Pura — cut your agent's LLM costs 40-60%
Your OpenClaw agent probably sends every request to GPT-4o. Most of those requests are simple enough for a model that costs 10x less. Pura sits between your agent and the LLM providers, scores each request's complexity, and routes it to the cheapest model that can handle it.
Cascade routing: tries Groq first ($0.00059/1K tokens). If the response looks weak (too short, hedging language, refusal), it escalates to Gemini, then OpenAI, then Anthropic. Your agent gets a good answer. You pay the minimum.
Drop-in OpenAI-compatible. One env var change.
What you get
- - 4 providers (Groq, Gemini, OpenAI, Anthropic) behind one endpoint
- Automatic complexity scoring — no manual model selection
- Cascade routing — cheapest sufficient tier per request
- Per-request cost headers so your agent tracks spend
- Daily cost reports and income statements
- Free tier: 5,000 requests, no credit card
Setup
Get an API key:
CODEBLOCK0
Save the returned key (starts with pura_):
CODEBLOCK1
Sending requests
Pura is OpenAI SDK-compatible. Change your base URL and you're done:
CODEBLOCK2
Or with curl:
CODEBLOCK3
Response headers
Every response includes routing metadata:
| Header | Value |
|---|
| INLINECODE1 | Which provider handled it (openai, anthropic, groq, gemini) |
| INLINECODE2 |
Specific model used |
|
X-Pura-Cost | Estimated cost in USD |
|
X-Pura-Budget-Remaining | Remaining daily budget in USD |
|
X-Pura-Tier | Complexity tier (cheap, mid, premium) |
|
X-Pura-Quality | Provider quality score (0-1) |
Cost reports
CODEBLOCK4
Lightning wallet
5,000 free requests included. After that, fund a Lightning wallet:
CODEBLOCK5
Model behavior
Set model="auto" or omit the model field entirely — both trigger cascade routing, where Pura scores your request's complexity and picks the cheapest provider that can handle it.

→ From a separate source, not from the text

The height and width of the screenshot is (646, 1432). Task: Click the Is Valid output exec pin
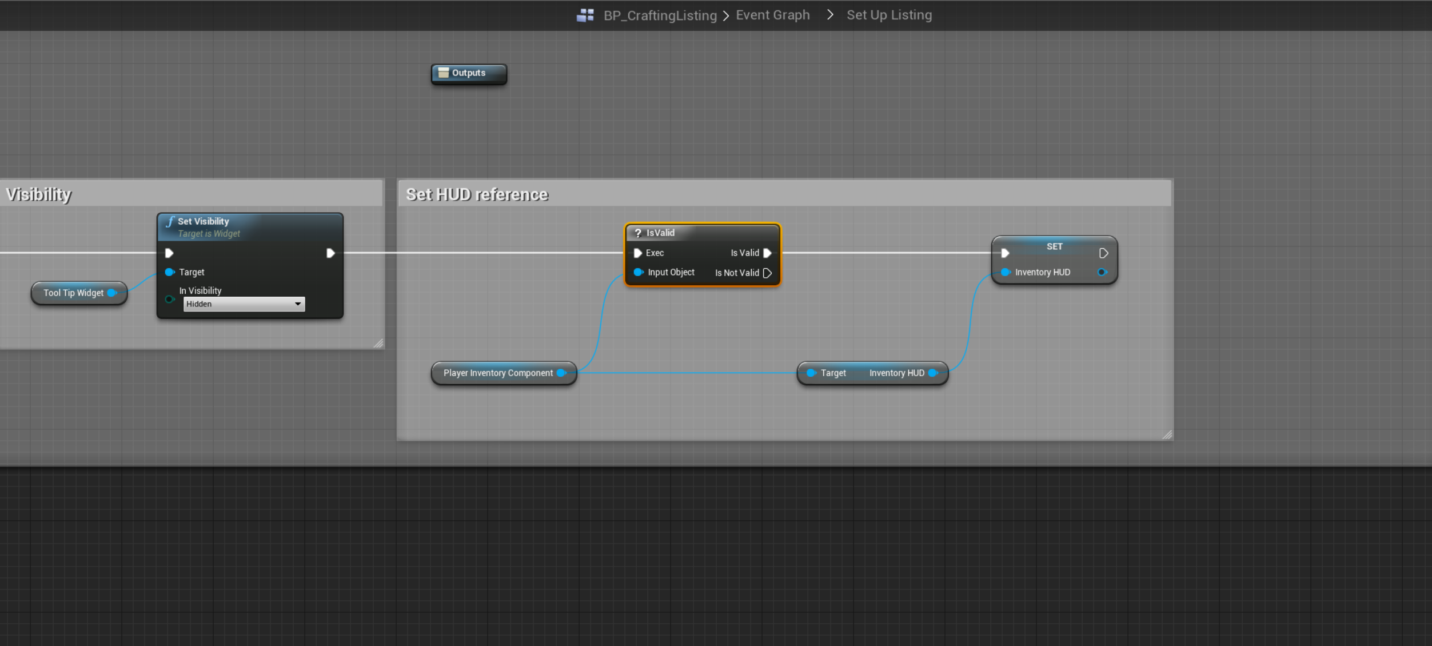tap(768, 253)
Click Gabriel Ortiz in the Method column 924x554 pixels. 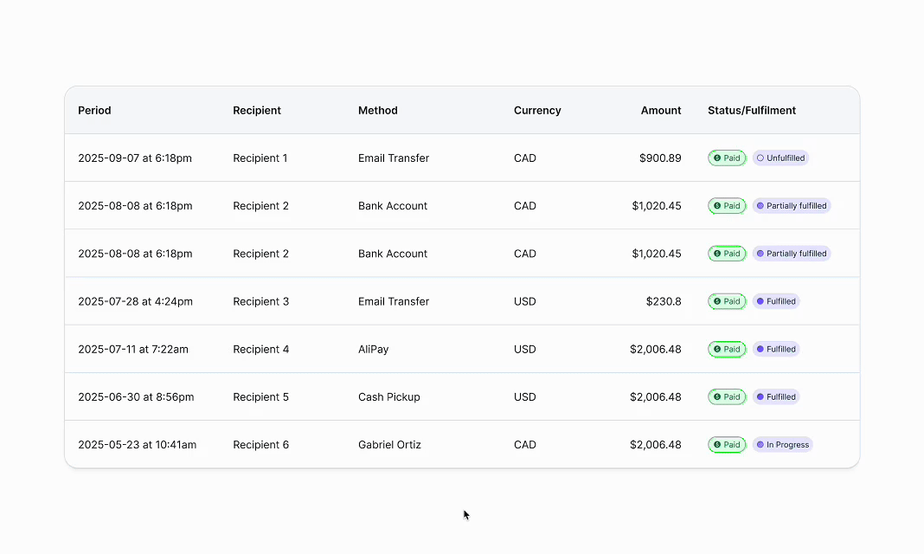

If you specify a model name directly (e.g. gpt-4o, claude-sonnet-4-20250514), Pura skips the cascade and routes straight to that provider.
Explicit model routing
Override auto-routing by specifying a model:
CODEBLOCK6
Supported models: gpt-4o, claude-sonnet-4-20250514, llama-3.3-70b-versatile, gemini-2.0-flash.
Routing hints
Influence provider selection without forcing a specific model:
CODEBLOCK7
How routing works
Pura scores each request's complexity based on message length, code blocks, reasoning triggers, and conversation depth. Simple tasks go to Groq or Gemini. Complex reasoning goes to Anthropic or OpenAI. Quality scores (derived from recent success rate and latency) weight the selection so underperforming providers get fewer requests until they recover.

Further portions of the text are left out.